--- START DATA PROVIDED ---
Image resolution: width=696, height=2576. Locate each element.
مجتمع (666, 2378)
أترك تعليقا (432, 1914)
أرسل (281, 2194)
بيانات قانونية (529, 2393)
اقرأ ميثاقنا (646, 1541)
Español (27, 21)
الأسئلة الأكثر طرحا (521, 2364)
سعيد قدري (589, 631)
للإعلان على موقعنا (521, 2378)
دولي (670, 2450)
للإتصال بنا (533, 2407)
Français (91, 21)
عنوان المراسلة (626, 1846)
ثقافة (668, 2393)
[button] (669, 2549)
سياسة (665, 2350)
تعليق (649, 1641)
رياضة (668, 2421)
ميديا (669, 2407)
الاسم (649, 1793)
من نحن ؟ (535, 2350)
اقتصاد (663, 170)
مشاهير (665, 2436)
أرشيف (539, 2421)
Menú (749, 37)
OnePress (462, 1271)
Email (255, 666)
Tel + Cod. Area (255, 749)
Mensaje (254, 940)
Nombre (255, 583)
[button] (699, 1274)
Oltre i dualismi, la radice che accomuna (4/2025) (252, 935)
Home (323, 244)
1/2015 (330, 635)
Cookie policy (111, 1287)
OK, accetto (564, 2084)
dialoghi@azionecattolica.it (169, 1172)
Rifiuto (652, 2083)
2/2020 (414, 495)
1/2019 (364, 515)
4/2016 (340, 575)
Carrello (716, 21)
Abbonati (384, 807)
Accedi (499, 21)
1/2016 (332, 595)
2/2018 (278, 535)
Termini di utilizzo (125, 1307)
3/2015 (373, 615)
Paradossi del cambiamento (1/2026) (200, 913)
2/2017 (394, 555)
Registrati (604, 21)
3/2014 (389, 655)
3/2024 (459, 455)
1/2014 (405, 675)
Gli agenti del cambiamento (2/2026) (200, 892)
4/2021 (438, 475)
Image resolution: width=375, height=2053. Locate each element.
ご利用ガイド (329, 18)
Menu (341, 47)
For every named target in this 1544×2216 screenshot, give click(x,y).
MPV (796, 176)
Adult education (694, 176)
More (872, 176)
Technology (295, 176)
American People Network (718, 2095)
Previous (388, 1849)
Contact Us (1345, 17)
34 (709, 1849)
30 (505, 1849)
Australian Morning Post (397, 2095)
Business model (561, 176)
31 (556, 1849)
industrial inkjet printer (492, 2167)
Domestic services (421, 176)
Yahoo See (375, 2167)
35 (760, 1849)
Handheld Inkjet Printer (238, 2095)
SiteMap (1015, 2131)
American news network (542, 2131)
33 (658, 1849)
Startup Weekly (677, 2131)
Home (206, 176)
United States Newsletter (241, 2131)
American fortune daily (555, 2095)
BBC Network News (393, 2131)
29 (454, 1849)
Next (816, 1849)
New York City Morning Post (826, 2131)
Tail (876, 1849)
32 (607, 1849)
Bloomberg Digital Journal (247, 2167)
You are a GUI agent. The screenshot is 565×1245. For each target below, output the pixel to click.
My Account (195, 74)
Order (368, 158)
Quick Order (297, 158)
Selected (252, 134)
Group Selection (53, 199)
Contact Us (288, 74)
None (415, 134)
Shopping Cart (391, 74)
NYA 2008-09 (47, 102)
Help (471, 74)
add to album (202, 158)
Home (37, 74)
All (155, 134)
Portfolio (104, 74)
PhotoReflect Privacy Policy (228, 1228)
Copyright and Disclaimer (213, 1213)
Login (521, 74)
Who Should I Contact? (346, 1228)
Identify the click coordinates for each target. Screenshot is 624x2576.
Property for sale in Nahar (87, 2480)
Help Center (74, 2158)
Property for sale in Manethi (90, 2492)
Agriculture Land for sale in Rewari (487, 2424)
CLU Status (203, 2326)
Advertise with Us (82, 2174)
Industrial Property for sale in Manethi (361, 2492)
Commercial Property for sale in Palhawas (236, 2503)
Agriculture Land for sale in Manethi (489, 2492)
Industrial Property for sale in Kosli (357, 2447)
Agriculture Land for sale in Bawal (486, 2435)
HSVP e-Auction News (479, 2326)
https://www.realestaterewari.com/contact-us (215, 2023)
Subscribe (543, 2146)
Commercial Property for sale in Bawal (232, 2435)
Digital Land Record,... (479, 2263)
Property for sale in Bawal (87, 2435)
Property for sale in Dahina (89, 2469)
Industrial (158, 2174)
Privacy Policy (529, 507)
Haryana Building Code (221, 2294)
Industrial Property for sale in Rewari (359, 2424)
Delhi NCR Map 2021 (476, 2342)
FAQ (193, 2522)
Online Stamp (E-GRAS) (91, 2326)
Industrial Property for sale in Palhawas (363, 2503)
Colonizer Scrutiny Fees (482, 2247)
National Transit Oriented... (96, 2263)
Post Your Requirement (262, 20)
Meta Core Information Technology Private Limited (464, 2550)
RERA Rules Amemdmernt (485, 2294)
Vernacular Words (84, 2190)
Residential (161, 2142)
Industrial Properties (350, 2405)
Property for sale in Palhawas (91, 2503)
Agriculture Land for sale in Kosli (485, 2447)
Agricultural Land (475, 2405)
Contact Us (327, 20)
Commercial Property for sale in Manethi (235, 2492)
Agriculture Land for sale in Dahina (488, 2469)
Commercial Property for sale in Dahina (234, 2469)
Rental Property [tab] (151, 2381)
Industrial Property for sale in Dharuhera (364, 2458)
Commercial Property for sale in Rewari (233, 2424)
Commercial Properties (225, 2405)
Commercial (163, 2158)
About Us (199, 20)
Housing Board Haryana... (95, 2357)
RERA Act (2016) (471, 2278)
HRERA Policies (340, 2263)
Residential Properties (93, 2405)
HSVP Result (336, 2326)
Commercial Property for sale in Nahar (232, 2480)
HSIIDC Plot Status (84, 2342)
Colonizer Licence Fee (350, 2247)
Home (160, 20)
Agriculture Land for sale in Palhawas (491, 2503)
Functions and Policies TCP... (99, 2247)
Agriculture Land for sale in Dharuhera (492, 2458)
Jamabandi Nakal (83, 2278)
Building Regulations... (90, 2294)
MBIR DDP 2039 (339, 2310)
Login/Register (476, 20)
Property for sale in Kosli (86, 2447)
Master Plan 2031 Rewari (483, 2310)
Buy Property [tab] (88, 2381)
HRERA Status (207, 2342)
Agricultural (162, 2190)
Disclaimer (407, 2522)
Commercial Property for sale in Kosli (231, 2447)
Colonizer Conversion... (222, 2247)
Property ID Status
--- END DATA PROVIDED ---
__STATED TASK__:
Copy the material word for word, from the line containing "Commercial Property for sale in Nahar" through the line containing "Commercial Property for sale in Kosli", with both of those lines included.

__SOLUTION FOR THIS TASK__:
Commercial Property for sale in Nahar (232, 2480)
HSIIDC Plot Status (84, 2342)
Colonizer Licence Fee (350, 2247)
Home (160, 20)
Agriculture Land for sale in Palhawas (491, 2503)
Functions and Policies TCP... (99, 2247)
Agriculture Land for sale in Dharuhera (492, 2458)
Jamabandi Nakal (83, 2278)
Building Regulations... (90, 2294)
MBIR DDP 2039 (339, 2310)
Login/Register (476, 20)
Property for sale in Kosli (86, 2447)
Master Plan 2031 Rewari (483, 2310)
Buy Property [tab] (88, 2381)
HRERA Status (207, 2342)
Agricultural (162, 2190)
Disclaimer (407, 2522)
Commercial Property for sale in Kosli (231, 2447)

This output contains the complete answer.